:: EXERCISE DIRECTIONS ::
Would you please copy every line of the material that follows, exactly as it reads?
-------------------------
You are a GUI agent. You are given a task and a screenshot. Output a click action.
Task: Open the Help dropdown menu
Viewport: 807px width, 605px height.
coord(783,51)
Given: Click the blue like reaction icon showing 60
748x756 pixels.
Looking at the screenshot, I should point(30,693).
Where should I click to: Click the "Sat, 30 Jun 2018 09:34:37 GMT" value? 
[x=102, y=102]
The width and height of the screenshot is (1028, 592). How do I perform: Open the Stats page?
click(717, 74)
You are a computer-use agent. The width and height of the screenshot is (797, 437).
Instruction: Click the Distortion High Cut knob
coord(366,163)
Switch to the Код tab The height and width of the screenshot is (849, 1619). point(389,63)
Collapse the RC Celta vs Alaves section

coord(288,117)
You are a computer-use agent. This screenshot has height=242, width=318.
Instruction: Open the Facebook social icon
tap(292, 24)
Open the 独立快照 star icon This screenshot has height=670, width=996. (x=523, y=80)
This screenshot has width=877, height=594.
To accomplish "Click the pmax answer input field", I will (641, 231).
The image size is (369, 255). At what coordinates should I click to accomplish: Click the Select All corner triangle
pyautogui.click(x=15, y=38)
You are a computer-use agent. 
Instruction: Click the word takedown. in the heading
-------------------------
:: REPLY TO THE EXERCISE ::
You are a GUI agent. You are given a task and a screenshot. Output a click action.
Task: Open the Help dropdown menu
Viewport: 807px width, 605px height.
coord(783,51)
Given: Click the blue like reaction icon showing 60
748x756 pixels.
Looking at the screenshot, I should point(30,693).
Where should I click to: Click the "Sat, 30 Jun 2018 09:34:37 GMT" value? 
[x=102, y=102]
The width and height of the screenshot is (1028, 592). How do I perform: Open the Stats page?
click(717, 74)
You are a computer-use agent. The width and height of the screenshot is (797, 437).
Instruction: Click the Distortion High Cut knob
coord(366,163)
Switch to the Код tab The height and width of the screenshot is (849, 1619). point(389,63)
Collapse the RC Celta vs Alaves section

coord(288,117)
You are a computer-use agent. This screenshot has height=242, width=318.
Instruction: Open the Facebook social icon
tap(292, 24)
Open the 独立快照 star icon This screenshot has height=670, width=996. (x=523, y=80)
This screenshot has width=877, height=594.
To accomplish "Click the pmax answer input field", I will (641, 231).
The image size is (369, 255). At what coordinates should I click to accomplish: Click the Select All corner triangle
pyautogui.click(x=15, y=38)
You are a computer-use agent. 
Instruction: Click the word takedown. in the heading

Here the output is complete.